More traditional seafood preparations star on menus across the board. At Seasons 52, Darden’s calorie-conscious concept, entrees on the “Sea” section outnumber the “Pasture” section of the menu. Selections include wood-grilled tuna, sauteed shrimp with grits, cedar-plank-roasted salmon, Asian-glazed Chilean sea bass, caramelized grilled sea scallops, wood-grilled boneless rainbow trout and wild Alaska Copper River salmon. Seasons 52 also serves a lobster and fresh mozzarella flatbread, lump crab cake, roasted shrimp and spinach stuffed mushrooms, shrimp scampi skillet, ahi tuna tartare, a sesame grilled salmon salad and a mahi tuna crunch salad.
You know seafood demand has hit the mainstream when a chain such as Red Robin—which built its reputation on burgers—offers more than a token seafood selection. Options in the concept’s “Sea-Worthy Favorites” section include a Citrus Harissa Salmon sandwich, made with a pan-seared and slightly blackened salmon filet; Sear-ious Salmon, pan-seared and served with bottomless broccoli and cole slaw; Arctic Cod Fish & Chips; a Crispy Arctic Cod Burger; and Clamdigger’s Clam Chowder.

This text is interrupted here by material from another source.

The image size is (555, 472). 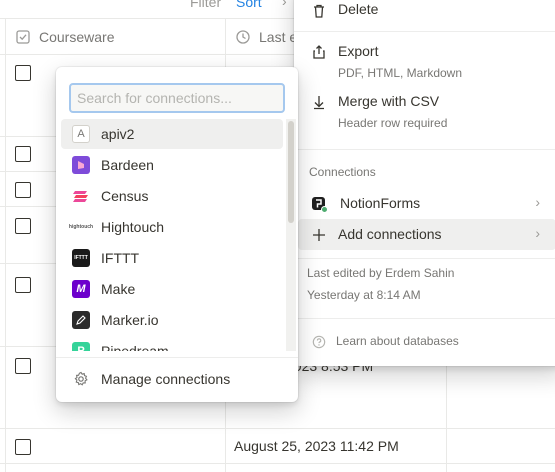 I want to click on menu-item-description: PDF, HTML, Markdown, so click(x=400, y=73).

Similarly, James Beard award-winning Chef Chris Shepherd announced a major overhaul of the menu at his acclaimed restaurant Underbelly, which has built its reputation around whole-animal butchery. Relying so heavily on beef cramped the kitchen’s creativity, Shepherd said; going forward, he is focusing on Southern-style seafood and vegetables. The new menu includes items marinated, grilled, seared, fried and in other preparation styles, and a wide variety of species.